The Mire 'twixt Documents And Data from Sean B. Palmer on 2000-12-02 (www-rdf-interest@w3.org from December 2000)

From: Sean B. Palmer <sean@mysterylights.com>
Date: Sat, 2 Dec 2000 17:00:52 -0000
To: <xml-dev@lists.xml.org>
Cc: <swi-dev@egroups.com>, <www-rdf-interest@w3.org>, "William Loughborough" <love26@gorge.net>, "Tapio Markula" <tapio1@gamma.nic.fi>
Message-ID: <002501c05c81$6ff5f320$3fff7ad5@z5n9x1>
Documents are here to stay, and so is data. Roughly put, we have HTML/WWW
for documents, and XML/RDF/SW for data. The problem we all face is that it
is very rare to have either a pure document or pure data. Documents always
have data to back them up, and consequently data always needs some kind of
prose explanation.
Look upon this as "explicit reification" if you must: everything needs a
prose definition at some level. Does this mean the SW has failed before it
has started? Of course not! It will work for pure data models, but there
aren't all that many pure data models out there..the information we mainly
deal with is simply annotated data.
At the moment it appears that we have a mini formatting war [1] going on for
documents vs. data, and the ongoing battles about XML Schema vs. XML DTDs
(or put a bit more rationally XML vs. XHTML). But why can't we just come to
a sort of half document half data consensus?
[[[
I believe that one of the best ways to transition into RDF, if not a
long-term deployment strategy for RDF, is to manage the information in
human-consumable form (XHTML) annotated with just enough info to extract the
RDF statements that the human info is intended to convey. [...] We all know
that we have to produce a human-readable version of the thing... why not use
that as the primary source?
]]] - [2]
Or in other words, using XHTML [3] as a repository for data, but one that
can still be marked up with annotations, explanations, and summaries...aha!
The key concepts we have here is the following: Data can be stored somehow
in XHTML, and annotated with two different types of further data -
annotation intended to facilitate the machine transformation and extraction
of that data into machine (RDF?) form, and annotation to assist humans in
the interpretation of that data [4].
The two most important building blocks for this conversation will be these
simple little tags and attributes (their meanings are self-explanatory):-

     <annotation xmlns="[TBD]">
     <inverseOf
          xmlns="http://www.daml.org/2000/10/daml-ont.daml">
     @annotation @class @type

If we added those simple tags etc. to a kind of XHTML slurry, then we would
have a lot more power to walk through the mire 'twixt documents and data.
But this is all an abstract conversation isn't it? Not really. Browsers
worldwide grok XHTML, and a few can use CSS to style other forms of XML. At
the moment, to cleanly extract data from XHTML, we have to pepper it (i.e.
annotate it) with hundreds of "classes" - class attributes [5] to imply our
meaning, for example as discussed in the semantic design principles [6], and
so instead we could just add a few custom based annotation and logic based
tags (like the ones above) to (e.g.) m12n, and create a transformable form
of XHTML, to bridge the gap.
Strangely enough, the W3C's Amaya already has an annotation system [7], and
an annotation server [8]. But it doesn't tie into the document at all, and
therefore I doubt it has any usage at all (sorry!). However, the principle
of using annotations with data is a great idea, and one that surely should
be pursued.
Summary:-
We need some kind of "lingua franca" to annotate data in such a form so as
to be human readable, and transformable into machine readable format. (And
yes, this does have smackings of SDF [9]).

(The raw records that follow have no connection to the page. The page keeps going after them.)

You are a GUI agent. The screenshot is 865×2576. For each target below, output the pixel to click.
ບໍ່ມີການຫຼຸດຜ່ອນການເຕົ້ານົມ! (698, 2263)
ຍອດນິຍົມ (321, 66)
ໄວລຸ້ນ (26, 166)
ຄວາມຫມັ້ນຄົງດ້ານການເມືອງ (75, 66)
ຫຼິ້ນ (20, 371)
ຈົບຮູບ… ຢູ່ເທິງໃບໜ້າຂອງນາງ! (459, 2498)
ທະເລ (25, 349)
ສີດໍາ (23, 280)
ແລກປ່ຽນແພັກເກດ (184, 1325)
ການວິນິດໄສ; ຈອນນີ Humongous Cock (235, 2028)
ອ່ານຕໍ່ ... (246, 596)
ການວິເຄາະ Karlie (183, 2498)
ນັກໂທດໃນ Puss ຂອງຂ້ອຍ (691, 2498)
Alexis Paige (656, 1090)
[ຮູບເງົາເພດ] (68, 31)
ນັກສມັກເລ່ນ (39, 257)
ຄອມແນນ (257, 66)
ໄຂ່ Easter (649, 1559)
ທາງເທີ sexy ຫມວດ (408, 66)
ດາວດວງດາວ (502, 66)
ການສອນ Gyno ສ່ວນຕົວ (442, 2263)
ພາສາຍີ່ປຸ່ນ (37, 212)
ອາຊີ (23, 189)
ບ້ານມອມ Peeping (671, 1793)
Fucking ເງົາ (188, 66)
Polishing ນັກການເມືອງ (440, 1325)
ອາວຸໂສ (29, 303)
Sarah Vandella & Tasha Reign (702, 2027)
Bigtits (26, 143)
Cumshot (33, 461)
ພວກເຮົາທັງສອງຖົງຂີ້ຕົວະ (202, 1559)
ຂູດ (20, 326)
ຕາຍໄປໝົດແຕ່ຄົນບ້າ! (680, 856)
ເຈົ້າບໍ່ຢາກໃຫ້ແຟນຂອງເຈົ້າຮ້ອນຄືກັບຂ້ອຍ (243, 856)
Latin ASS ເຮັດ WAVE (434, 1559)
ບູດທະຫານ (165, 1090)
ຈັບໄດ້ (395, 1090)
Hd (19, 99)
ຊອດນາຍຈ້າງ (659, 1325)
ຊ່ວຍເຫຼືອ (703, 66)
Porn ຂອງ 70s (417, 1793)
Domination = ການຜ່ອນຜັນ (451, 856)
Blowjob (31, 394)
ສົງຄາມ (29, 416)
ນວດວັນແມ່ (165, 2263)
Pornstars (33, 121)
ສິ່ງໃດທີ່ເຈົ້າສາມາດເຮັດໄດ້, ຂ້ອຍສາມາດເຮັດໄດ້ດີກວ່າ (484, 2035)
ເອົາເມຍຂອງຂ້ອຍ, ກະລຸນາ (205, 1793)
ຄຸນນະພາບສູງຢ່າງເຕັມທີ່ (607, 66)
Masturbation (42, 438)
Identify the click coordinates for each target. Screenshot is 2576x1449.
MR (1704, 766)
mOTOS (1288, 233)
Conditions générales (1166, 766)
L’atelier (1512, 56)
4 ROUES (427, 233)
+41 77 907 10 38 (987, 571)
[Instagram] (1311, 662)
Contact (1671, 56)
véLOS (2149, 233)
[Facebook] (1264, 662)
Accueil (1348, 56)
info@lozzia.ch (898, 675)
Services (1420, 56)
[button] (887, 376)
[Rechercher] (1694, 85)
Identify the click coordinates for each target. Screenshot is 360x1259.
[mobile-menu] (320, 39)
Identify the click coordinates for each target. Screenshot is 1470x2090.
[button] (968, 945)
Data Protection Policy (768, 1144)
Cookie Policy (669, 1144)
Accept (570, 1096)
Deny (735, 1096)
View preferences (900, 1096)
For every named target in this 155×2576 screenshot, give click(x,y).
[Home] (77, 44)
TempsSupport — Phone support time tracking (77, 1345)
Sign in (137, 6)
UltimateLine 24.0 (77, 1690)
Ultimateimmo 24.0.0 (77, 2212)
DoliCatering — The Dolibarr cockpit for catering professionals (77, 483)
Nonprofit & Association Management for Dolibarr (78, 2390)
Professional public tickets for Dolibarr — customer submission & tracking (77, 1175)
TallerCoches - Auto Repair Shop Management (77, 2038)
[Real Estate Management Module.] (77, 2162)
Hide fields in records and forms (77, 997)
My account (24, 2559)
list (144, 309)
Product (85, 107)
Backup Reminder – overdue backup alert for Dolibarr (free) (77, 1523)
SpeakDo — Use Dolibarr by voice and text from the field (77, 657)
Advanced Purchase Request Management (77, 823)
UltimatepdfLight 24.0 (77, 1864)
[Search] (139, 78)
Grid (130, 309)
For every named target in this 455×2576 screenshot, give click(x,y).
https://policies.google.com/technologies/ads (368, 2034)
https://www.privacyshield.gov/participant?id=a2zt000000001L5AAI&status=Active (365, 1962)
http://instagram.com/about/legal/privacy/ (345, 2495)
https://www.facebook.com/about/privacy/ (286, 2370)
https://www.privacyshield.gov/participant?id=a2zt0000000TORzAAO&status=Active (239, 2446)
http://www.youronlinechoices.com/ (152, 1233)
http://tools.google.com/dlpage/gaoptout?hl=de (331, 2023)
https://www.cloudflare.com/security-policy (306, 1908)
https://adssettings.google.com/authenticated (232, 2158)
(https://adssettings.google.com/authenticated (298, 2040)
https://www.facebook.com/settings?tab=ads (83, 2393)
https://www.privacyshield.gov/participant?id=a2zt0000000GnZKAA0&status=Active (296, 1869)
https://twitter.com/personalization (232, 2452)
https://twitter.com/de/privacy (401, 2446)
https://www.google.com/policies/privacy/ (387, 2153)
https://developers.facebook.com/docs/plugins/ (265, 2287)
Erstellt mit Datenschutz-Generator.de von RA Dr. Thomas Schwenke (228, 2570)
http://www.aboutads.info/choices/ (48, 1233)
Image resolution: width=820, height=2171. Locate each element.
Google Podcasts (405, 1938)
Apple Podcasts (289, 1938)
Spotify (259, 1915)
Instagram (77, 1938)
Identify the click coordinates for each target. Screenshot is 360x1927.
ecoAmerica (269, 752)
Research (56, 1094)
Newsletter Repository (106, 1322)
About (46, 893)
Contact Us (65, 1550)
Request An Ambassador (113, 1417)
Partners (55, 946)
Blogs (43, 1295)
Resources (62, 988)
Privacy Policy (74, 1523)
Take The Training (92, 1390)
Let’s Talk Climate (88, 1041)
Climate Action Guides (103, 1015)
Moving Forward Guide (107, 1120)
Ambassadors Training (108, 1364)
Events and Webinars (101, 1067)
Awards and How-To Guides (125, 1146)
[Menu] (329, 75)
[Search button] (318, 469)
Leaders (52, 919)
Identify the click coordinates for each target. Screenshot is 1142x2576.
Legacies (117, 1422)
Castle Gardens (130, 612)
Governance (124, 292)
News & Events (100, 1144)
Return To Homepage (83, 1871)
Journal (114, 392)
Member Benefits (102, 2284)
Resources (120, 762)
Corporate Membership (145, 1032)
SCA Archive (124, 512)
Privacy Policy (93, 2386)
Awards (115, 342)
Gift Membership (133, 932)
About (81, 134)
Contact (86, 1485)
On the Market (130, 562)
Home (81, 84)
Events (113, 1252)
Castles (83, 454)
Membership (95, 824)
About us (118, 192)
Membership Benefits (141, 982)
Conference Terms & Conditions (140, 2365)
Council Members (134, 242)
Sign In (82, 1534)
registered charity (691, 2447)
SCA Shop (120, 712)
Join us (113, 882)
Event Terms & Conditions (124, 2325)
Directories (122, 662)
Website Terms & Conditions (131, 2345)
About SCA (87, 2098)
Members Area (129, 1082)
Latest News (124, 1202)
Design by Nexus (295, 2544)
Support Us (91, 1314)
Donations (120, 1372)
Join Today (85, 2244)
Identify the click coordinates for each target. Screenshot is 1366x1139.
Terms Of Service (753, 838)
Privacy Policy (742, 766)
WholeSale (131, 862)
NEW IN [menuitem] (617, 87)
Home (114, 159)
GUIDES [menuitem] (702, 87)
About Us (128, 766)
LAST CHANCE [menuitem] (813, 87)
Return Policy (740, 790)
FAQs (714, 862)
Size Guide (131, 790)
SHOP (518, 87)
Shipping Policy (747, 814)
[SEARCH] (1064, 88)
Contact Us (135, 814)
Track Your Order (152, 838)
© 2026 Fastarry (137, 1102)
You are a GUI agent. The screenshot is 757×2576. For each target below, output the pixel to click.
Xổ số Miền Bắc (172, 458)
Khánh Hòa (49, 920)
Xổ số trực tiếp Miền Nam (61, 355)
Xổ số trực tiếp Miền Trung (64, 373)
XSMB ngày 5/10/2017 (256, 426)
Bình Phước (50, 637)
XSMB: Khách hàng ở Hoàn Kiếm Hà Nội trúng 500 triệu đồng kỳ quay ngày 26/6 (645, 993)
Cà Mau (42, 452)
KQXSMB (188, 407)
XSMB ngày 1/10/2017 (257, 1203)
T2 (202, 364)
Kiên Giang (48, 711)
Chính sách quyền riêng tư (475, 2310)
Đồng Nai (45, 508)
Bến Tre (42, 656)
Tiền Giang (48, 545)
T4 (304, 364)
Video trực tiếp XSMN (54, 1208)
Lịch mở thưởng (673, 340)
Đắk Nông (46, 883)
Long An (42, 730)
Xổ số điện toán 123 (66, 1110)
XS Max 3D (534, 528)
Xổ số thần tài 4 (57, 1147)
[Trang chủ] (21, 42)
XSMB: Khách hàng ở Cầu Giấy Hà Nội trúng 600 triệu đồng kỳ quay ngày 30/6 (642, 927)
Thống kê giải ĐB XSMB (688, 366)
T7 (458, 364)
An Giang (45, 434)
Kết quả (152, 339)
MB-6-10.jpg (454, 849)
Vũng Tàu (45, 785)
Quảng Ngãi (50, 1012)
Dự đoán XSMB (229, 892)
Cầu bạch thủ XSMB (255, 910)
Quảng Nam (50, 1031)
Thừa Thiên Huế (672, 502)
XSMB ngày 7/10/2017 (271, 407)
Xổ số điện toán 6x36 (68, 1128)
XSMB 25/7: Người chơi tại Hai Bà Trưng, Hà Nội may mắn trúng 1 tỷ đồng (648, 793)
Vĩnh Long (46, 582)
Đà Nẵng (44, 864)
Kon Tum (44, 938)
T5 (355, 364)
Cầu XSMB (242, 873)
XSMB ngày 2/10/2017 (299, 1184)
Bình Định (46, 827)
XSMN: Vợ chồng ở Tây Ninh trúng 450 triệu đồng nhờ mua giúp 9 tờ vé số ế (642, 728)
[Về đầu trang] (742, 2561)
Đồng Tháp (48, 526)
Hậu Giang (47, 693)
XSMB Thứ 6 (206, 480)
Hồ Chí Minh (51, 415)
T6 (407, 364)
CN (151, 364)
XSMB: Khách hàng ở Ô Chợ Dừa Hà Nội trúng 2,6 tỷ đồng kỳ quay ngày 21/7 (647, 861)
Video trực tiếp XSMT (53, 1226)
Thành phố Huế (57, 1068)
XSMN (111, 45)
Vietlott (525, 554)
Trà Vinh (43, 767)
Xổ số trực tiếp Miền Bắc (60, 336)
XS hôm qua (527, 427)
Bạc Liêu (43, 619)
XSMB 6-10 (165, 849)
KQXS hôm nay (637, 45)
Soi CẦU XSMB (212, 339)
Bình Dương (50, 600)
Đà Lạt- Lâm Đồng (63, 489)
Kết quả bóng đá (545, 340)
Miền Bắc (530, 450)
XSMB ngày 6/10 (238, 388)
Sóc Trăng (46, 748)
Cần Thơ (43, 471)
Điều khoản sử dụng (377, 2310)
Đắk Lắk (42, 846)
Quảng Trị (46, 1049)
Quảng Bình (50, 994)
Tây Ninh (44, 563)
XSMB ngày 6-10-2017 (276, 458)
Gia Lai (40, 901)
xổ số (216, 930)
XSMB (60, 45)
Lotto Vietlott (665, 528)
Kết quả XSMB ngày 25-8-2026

There aren't many examples of semantically annotated XHTML out there (in
fact, I can't ifnd one satisfactory one...) so I urge people to create
examples.

References:-
[1] http://doctypes.org/
     - Doctypes.org, M. Altheim
[2] http://lists.w3.org/Archives/Public/www-rdf-interest/2000Mar/0103.html
     - XSLT for screen-scraping RDF out of real-world data, Dan Connolly
[3] http://www.w3.org/TR/xhtml1/
     - XHTML 1.0, Steven Pemberton et al.
[4] http://www.mysterylights.com/sbp/#docordata
     - Documents vs. Data, Sean B. Palmer
[5] http://www.w3.org/TR/html401/struct/global.html#adef-class
     - The class Attribute - HTML 4.01, Dave Raggett et al.
[6] http://www.mysterylights.com/sbp/#semanticprinciples
     - Design Principles to Aid Semantics, Sean B. Palmer
[7]
http://www.w3.org/2000/02/collaboration/annotation/AmayaDocs/Annotation.html
     - Annotations in Amaya
[8] http://annotest.w3.org/
     - The W3Cs Annotea project
[9] http://lists.w3.org/Archives/Public/www-rdf-interest/2000Nov/0033.html
     - Semantic Document Frameworks, Sean B. Palmer

P.S. Apologies for the cross post: this note (i.e. rant) covers quite a few
topics...

Kindest Regards,
Sean B. Palmer
http://www.mysterylights.com/sbp/
http://www.w3.org/WAI/ [ERT/GL/PF]
"Perhaps, but let's not get bogged down in semantics."
   - Homer J. Simpson, BABF07.
Received on Saturday, 2 December 2000 12:01:02 UTC